池谷(いけがや)姓は、三方ヶ原の戦いにおいて徳川家康が逃れていたのを中世からの土豪であった後の池谷(いけがや)家が、萱の中に隠して助けたことで徳川家康から報奨として与えられた名である[1]。
由来は「生かす萱」であり、「生萱」の読み方が転訛して「いけがや」となった。その後、本家である池谷(いけがや)家の他にも、読み方や漢字が派生して生まれた分家である、いけがや(池ヶ谷)、いけのや(池ノ谷)などの氏族が見られるようになった。また、池谷(いけがや)家は、現在の静岡県焼津市あたりの大地主として、名字帯刀を許された[2]。
池谷政一郎
焼津市の市指定文化財徳川家康公床机据え跡によると、徳川家康が鷹狩の際、旧大井川町の宗高の代官であった池谷清右衛門の家で休憩したとの記録がある[3]また、池谷(いけがや)家は、書画においても知られ、11代目の池谷松石は、門徒100人程を有する絵師で、「日本全勝千万年之図」は、焼津市の市指定文化財である。[4]また、松石の長男の池谷雲谷の作である扁額「静富山」も焼津市の市指定文化財である。[5]さらに、池谷(いけがや)家の実業家である池谷政一郎は、明治時代に宗高学校や宗高郵便取扱所、米商会社を営み、約14kmの直線道路である池谷街道(現在の静浜街道)、大井川に架かる池谷橋(現在は流出)を建設した。現在、池谷(いけがや)氏を名乗る人物は非常に少なく、後裔が数家残るのみである[6]。
池谷信一
また、分家の池谷(いけのや)家について、港北区史では、江戸時代に横浜市綱島地区で鷹狩の役職である野廻り役に池谷重兵衛が選ばれ苗字帯刀を許されたと記されている。また代々弓術の名家であり、徳川家に弓術の指南も任されており、江戸幕府の御家人に取り立てられた者もいる。報奨として江戸幕府から弓や弓道場や蔵などを名字も含めて授かっている。
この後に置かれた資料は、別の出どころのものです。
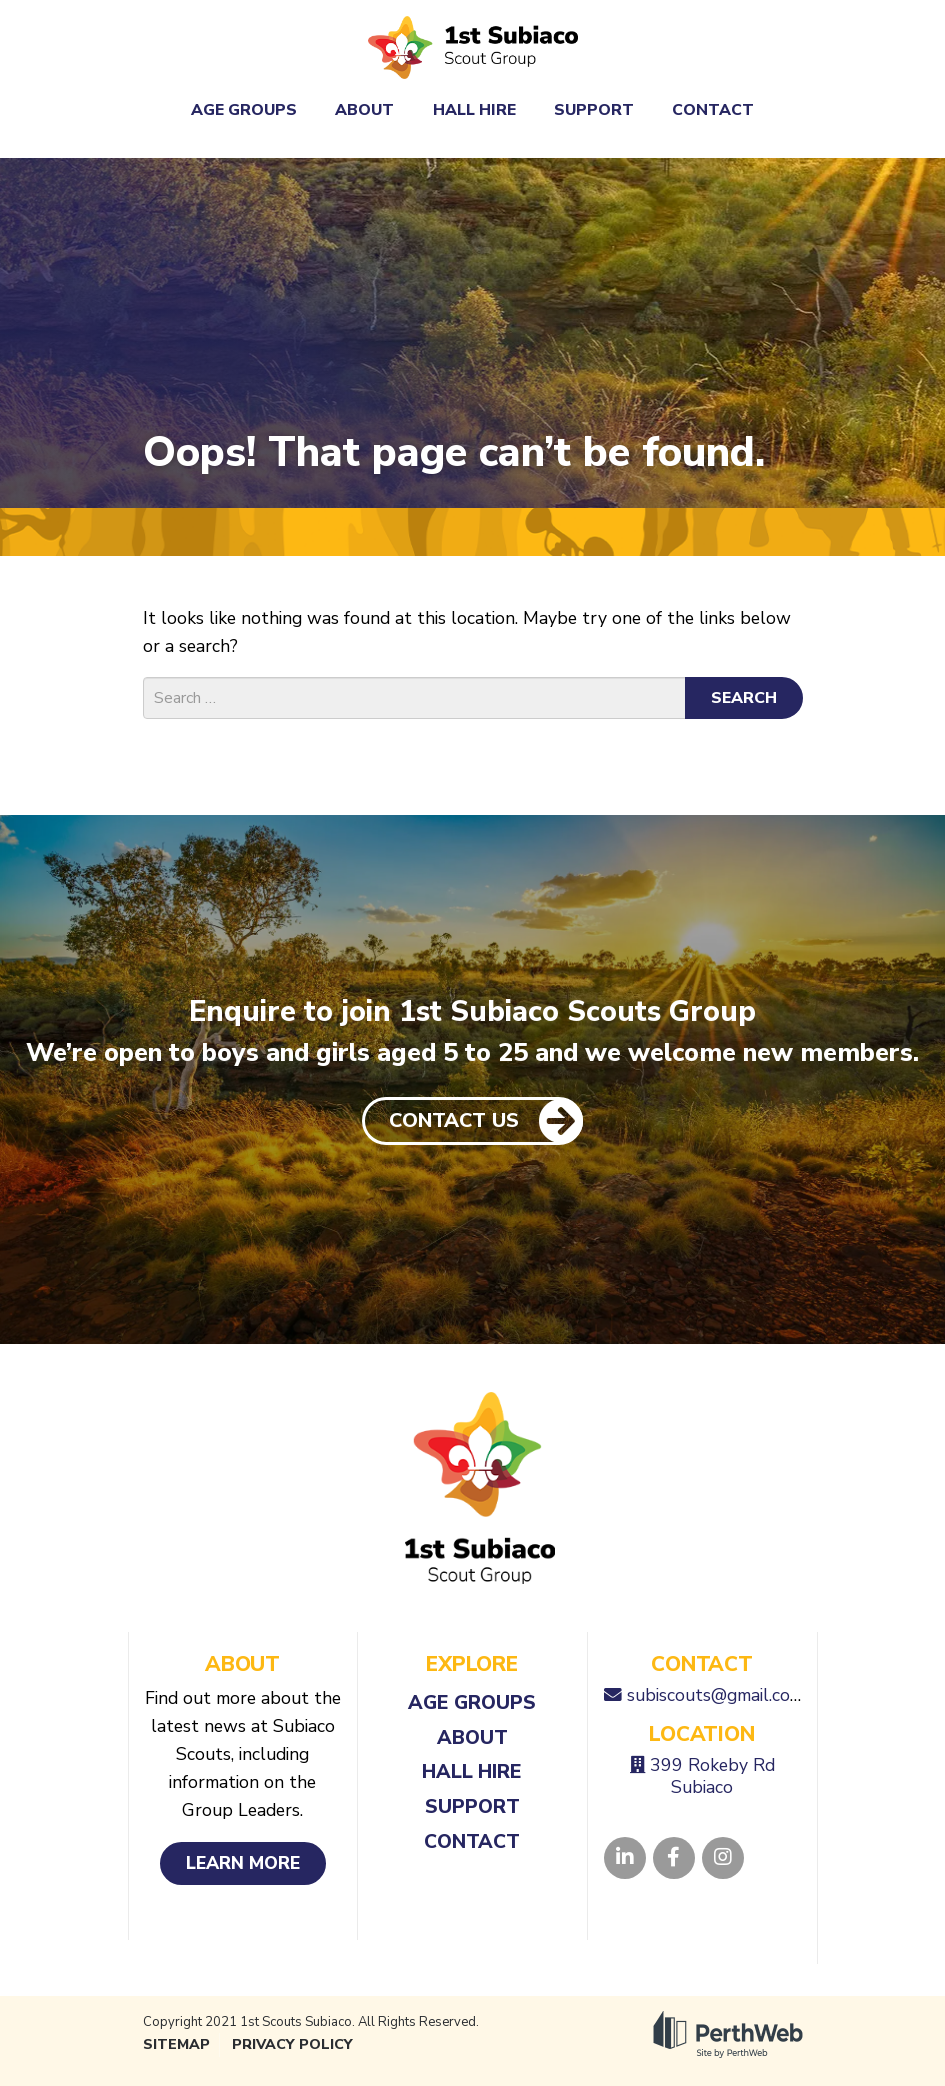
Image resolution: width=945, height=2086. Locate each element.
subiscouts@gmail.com (715, 1695)
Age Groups (244, 110)
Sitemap (176, 2044)
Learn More (243, 1863)
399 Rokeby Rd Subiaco (712, 1776)
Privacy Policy (292, 2044)
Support (594, 110)
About (364, 110)
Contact (713, 110)
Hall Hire (474, 110)
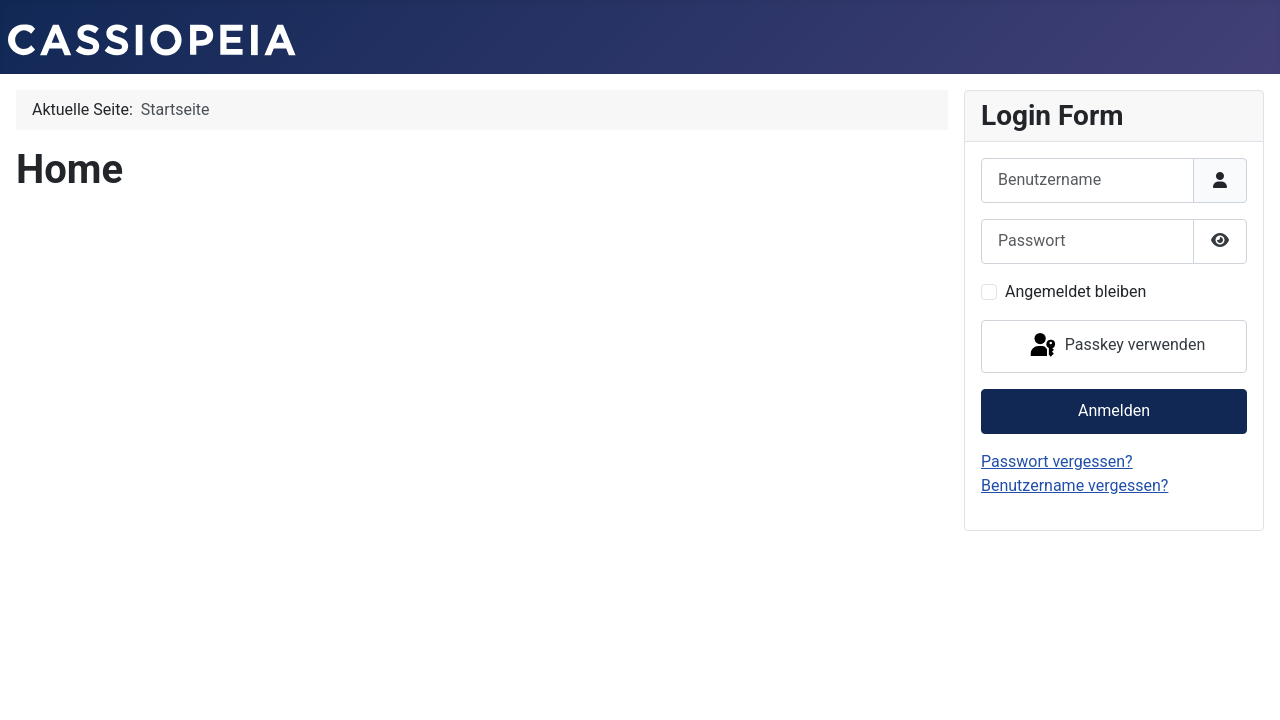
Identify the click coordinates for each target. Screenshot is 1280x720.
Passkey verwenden (1116, 346)
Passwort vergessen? (1057, 461)
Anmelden (1114, 410)
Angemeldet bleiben (1075, 291)
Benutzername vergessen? (1074, 485)
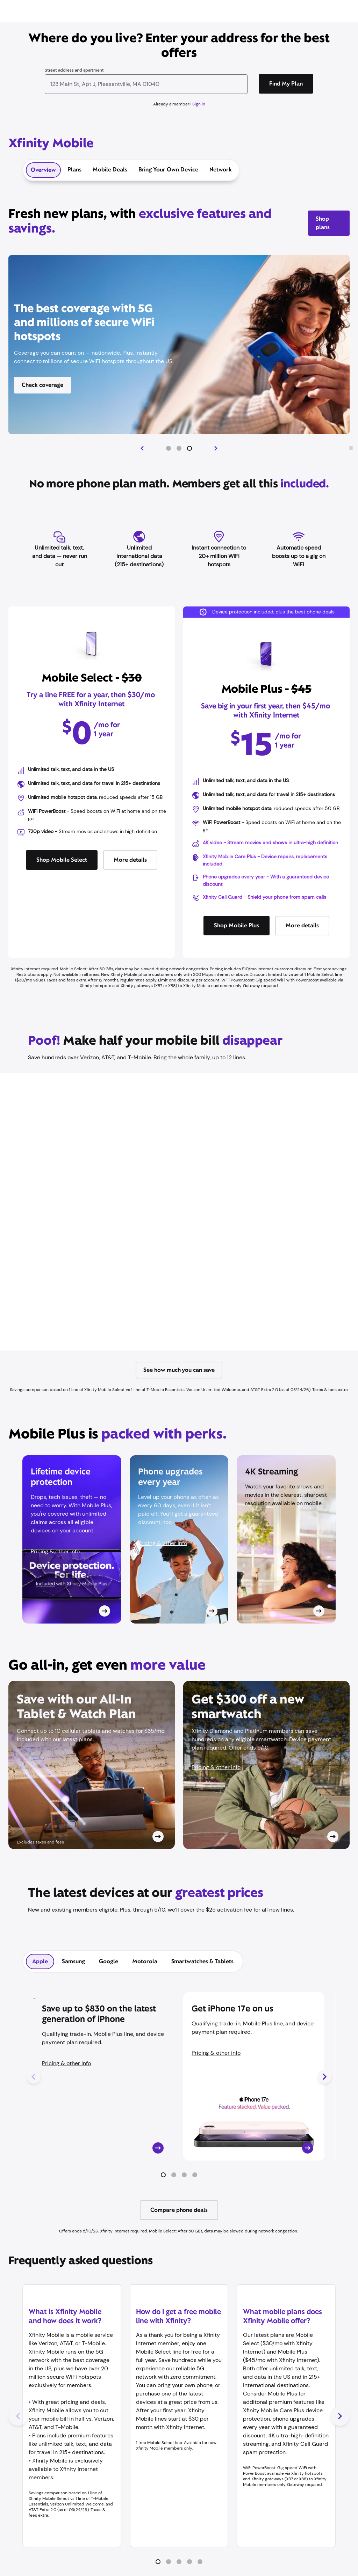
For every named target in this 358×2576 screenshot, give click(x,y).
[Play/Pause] (351, 448)
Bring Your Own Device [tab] (168, 169)
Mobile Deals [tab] (110, 169)
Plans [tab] (74, 169)
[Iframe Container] (179, 1211)
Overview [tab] (43, 170)
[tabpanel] (179, 2109)
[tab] (40, 1961)
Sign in (198, 104)
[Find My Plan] (286, 84)
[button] (168, 448)
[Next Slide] (215, 448)
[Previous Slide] (142, 448)
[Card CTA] (71, 1539)
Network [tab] (220, 169)
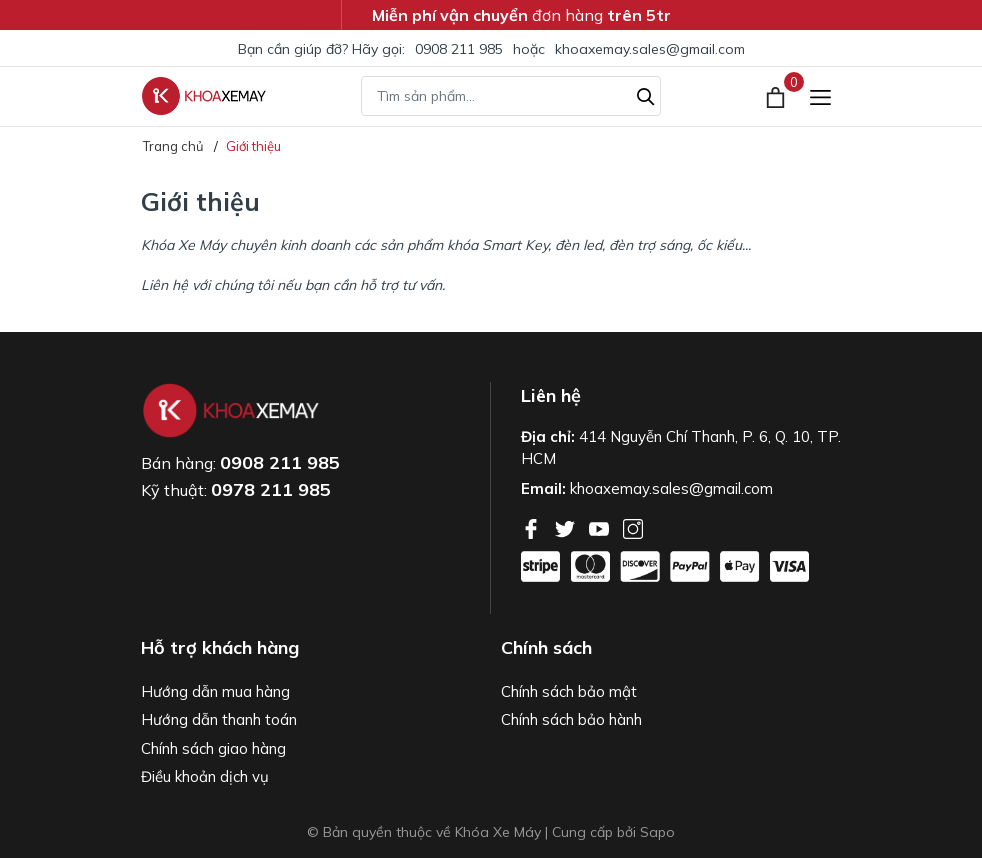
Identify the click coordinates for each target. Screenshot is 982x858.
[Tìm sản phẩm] (511, 96)
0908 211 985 (459, 49)
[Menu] (820, 96)
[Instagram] (633, 527)
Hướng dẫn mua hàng (215, 691)
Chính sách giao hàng (213, 748)
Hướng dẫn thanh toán (219, 719)
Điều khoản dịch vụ (205, 776)
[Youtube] (601, 527)
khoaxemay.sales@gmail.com (650, 49)
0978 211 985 (271, 489)
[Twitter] (567, 527)
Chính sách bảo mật (569, 691)
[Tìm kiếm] (646, 94)
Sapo (657, 832)
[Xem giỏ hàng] (777, 96)
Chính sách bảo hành (571, 719)
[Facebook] (533, 527)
幕末の静岡や神奈川の記録では、勝海舟の協力者として商家や旗本などにも池谷氏が散見される。明治に入ると、港湾設備を多く抱える土地柄、また、勝海舟の影響等もあり、土木・建築等の留学生の名目で、池谷氏の中にはアメリカ合衆国など海外へ渡航する者もいた。
戦前は衆議院議員の池谷信一が静岡県弁護士会長、日本弁護士会常務理事、日本弁護士連合会副会長を務めるなど、政界や法曹界でも影響を与えた。